Normal Teen vs. Troubled Teen Behavior
As teenagers begin to assert their independence and find their own identity, many experience behavioral changes that can seem bizarre and unpredictable to parents. Your sweet, obedient child who once couldn’t bear to be separated from you now won’t be seen within 20 yards of you, and greets everything you say with a roll of the eyes or the slam of a door. These, unfortunately, are the actions of a normal teenager.
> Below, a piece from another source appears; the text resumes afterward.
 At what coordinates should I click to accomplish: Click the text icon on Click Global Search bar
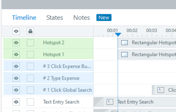161,90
As the parent of a troubled teen, you’re faced with even greater challenges. A troubled teen faces behavioral, emotional, or learning problems beyond the normal teenage issues. They may repeatedly practice at-risk behaviors such as violence, skipping school, drinking, drug use, sex, self-harming, shoplifting, or other criminal acts. Or they may exhibit symptoms of mental health problems like depression, anxiety, or eating disorders. While any negative behavior repeated over and over can be a sign of underlying trouble, it’s important for parents to understand which behaviors are normal during adolescent development, and which can point to more serious problems.
Understanding Teen Development
No, your teen is not an alien being from a distant planet, but he or she is wired differently. A teenager’s brain is still actively developing, processing information differently than a mature adult’s brain. The frontal cortex—the part of the brain used to manage emotions, make decisions, reason, and control inhibitions—is restructured during the teenage years, forming new synapses at an incredible rate, while the whole brain does not reach full maturity until about the mid-20’s.
Your teen may be taller than you and seem mature in some respects, but often he or she is simply unable to think things through at an adult level. Hormones produced during the physical changes of adolescence can further complicate things. Now, these biological differences don’t excuse teens’ poor behavior or absolve them from accountability for their actions, but they may help explain why teens behave so impulsively or frustrate parents and teachers with their poor decisions, social anxiety, and rebelliousness. Understanding adolescent development can help you find ways to stay connected to your teen and overcome problems together.
Anger and Violence in Teens
If you’re a parent of a teenage boy who is angry, aggressive, or violent, you may live in constant fear. Every phone call or knock on the door could bring news that your son has either been harmed, or has seriously harmed others.
Teenage girls get angry as well, of course, but that anger is usually expressed verbally rather than physically. Teen boys are more likely to throw objects, kick doors, or punch the walls when they’re angry. Some will even direct their rage towards you. For any parent, especially single mothers, this can be a profoundly upsetting and unsettling experience. But you don’t have to live under the threat of violence.